The following content is purely satirical and entirely fictional.
Following years of boring, repetitive, and strikingly unoriginal essays from prospective students, The Office of Admission announced changes to the writing supplements required for applications in the upcoming cycle. The Class of 2026 will have to think “critically” and “so far outside the box, that you can’t even see the box” if they want to impress the admissions committee this year. Instead of asking “Why Princeton?” applicants must now grapple with a more nuanced question: “Why not Yale?”
The Daily PrincetOnion sat down with Dean of Admission Karen Richardson ’93 to ask about the recent developments.
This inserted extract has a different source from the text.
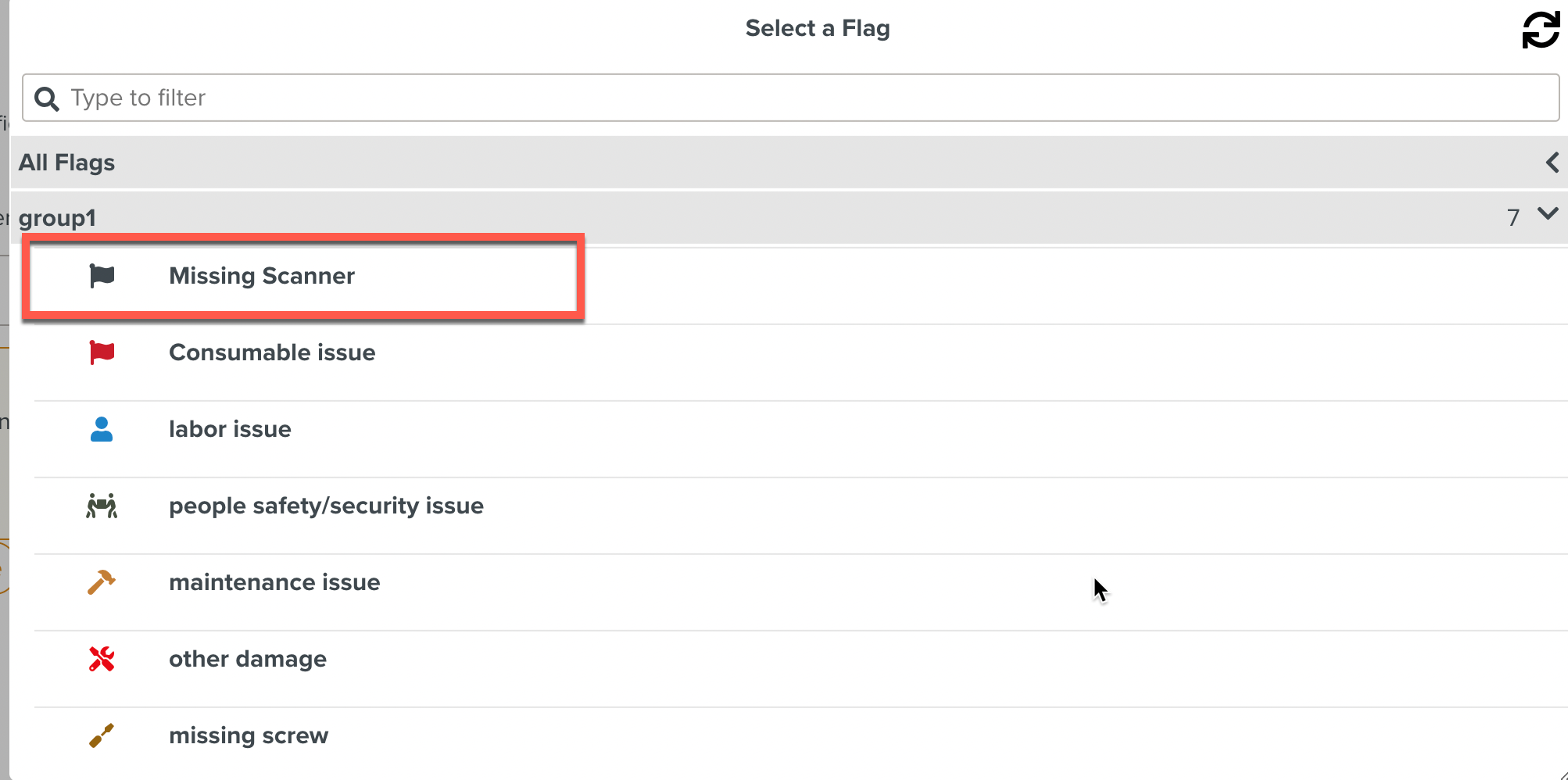This screenshot has height=780, width=1568.
Task: Click the blue person icon for labor issue
Action: click(102, 429)
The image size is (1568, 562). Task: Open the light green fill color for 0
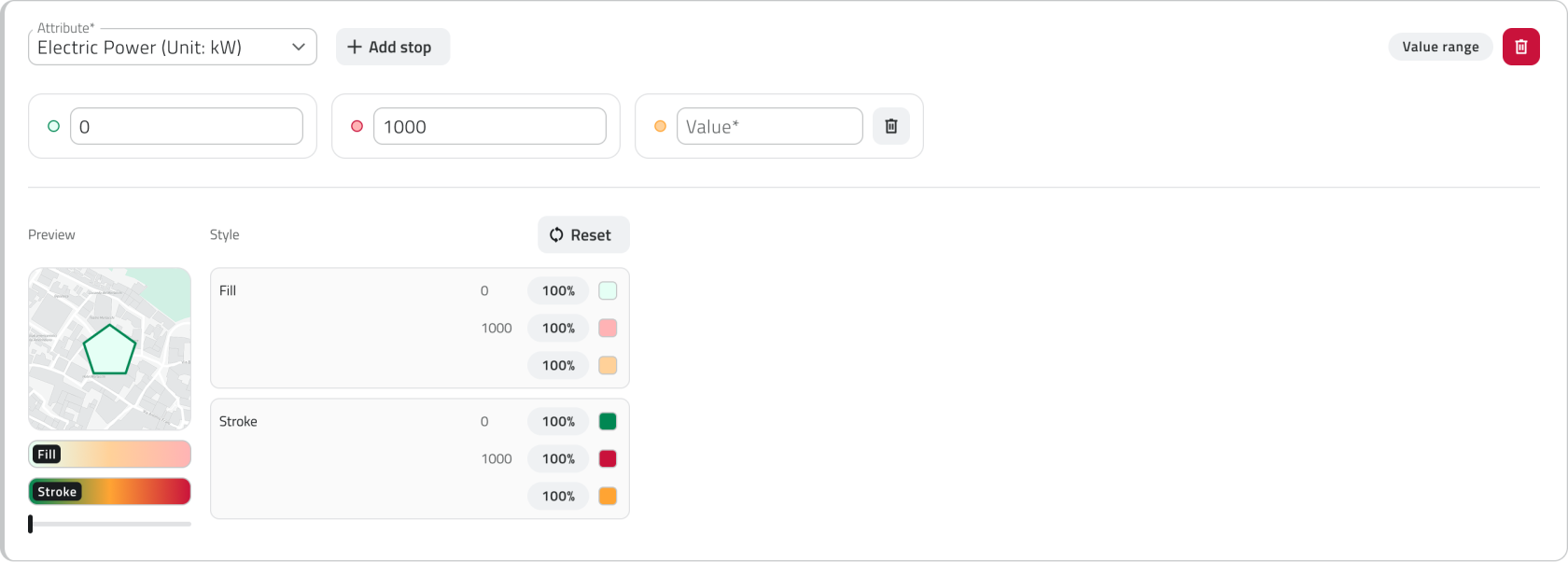(x=608, y=290)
“We’re trying to weed out the kids who ‘could have been happy anywhere,’ so this year we really want to know what ticked you off in New Haven,” Richardson said. “If you’re struggling with the prompt, just take your Yale supplement and throw ‘not’ in front of every verb.”
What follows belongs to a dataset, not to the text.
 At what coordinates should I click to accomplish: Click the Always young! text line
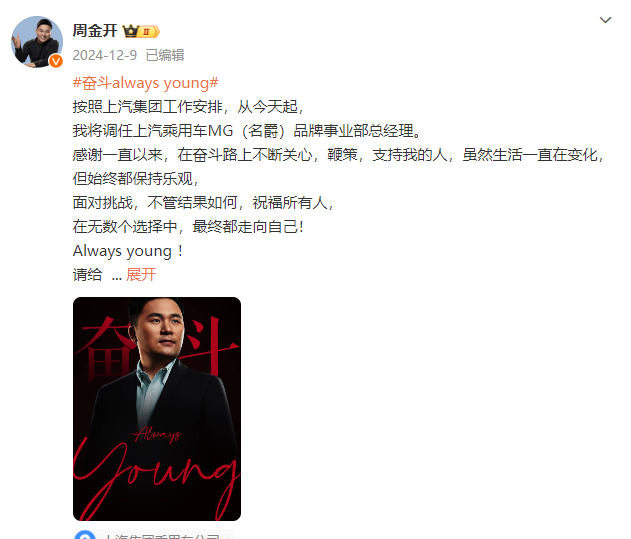[x=128, y=251]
This announcement comes days after the University announced the removal of the graded written paper from the application process.
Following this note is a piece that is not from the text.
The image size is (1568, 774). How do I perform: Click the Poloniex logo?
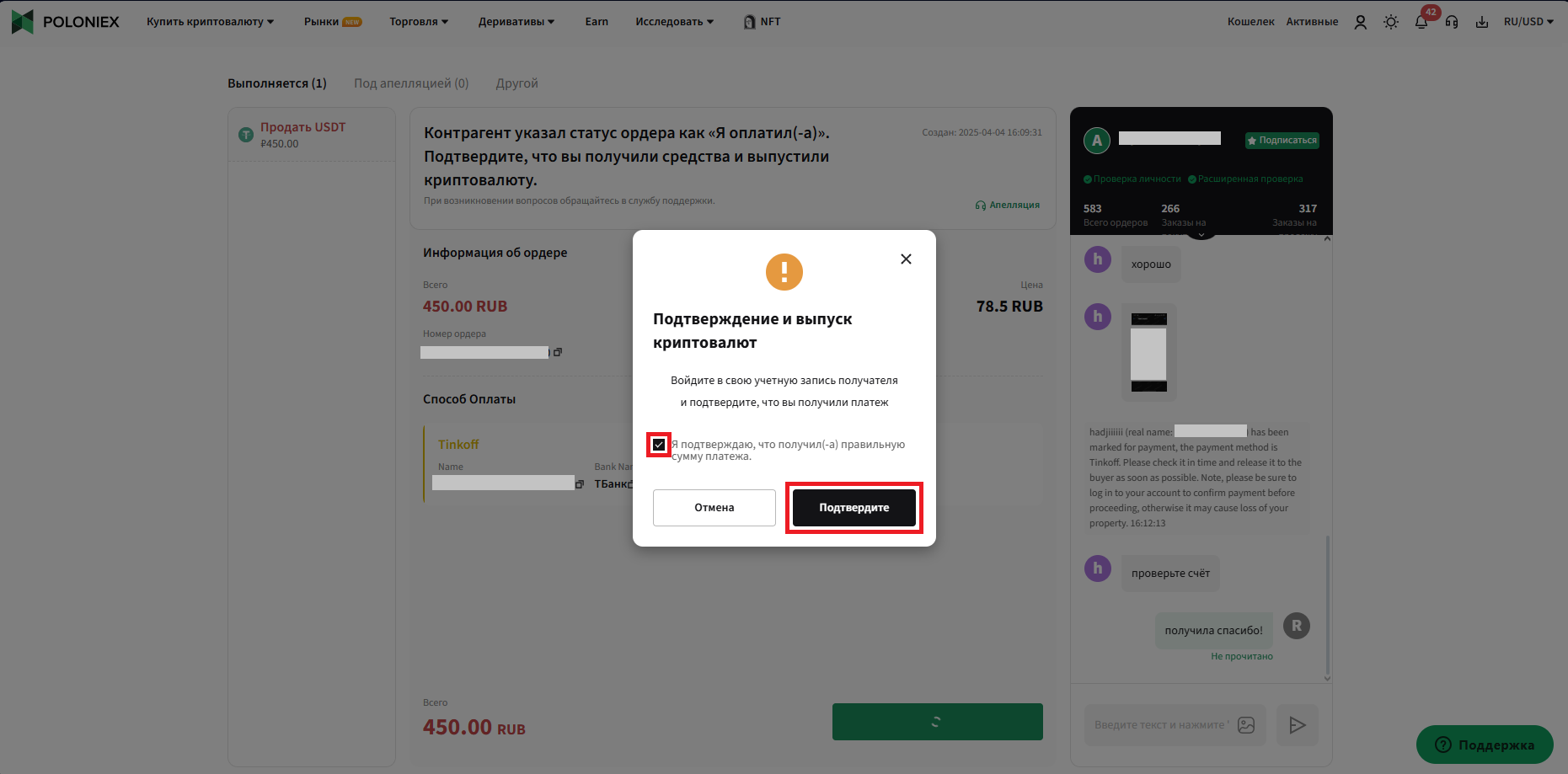click(65, 22)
“You think we have time to read your repulsive AP Lit essay about ‘Frankenstein’?” Richardson said. Forty thousand applicants and you really think your essay on symbolism in ‘The Great Gatsby’ is what sets you apart?”
Dean Richardson left the PrincetOnion’s interview, returning to her office to shred some “What brings you joy?” and “What song represents the soundtrack of your life at this moment?” essays that had already been submitted.
“We don’t read that nonsense either,” she yelled, already halfway out of the conference room.
Spencer Bauman is a first-year intended economics major from Boca Raton, Florida. He is a contributing writer for the Satire section.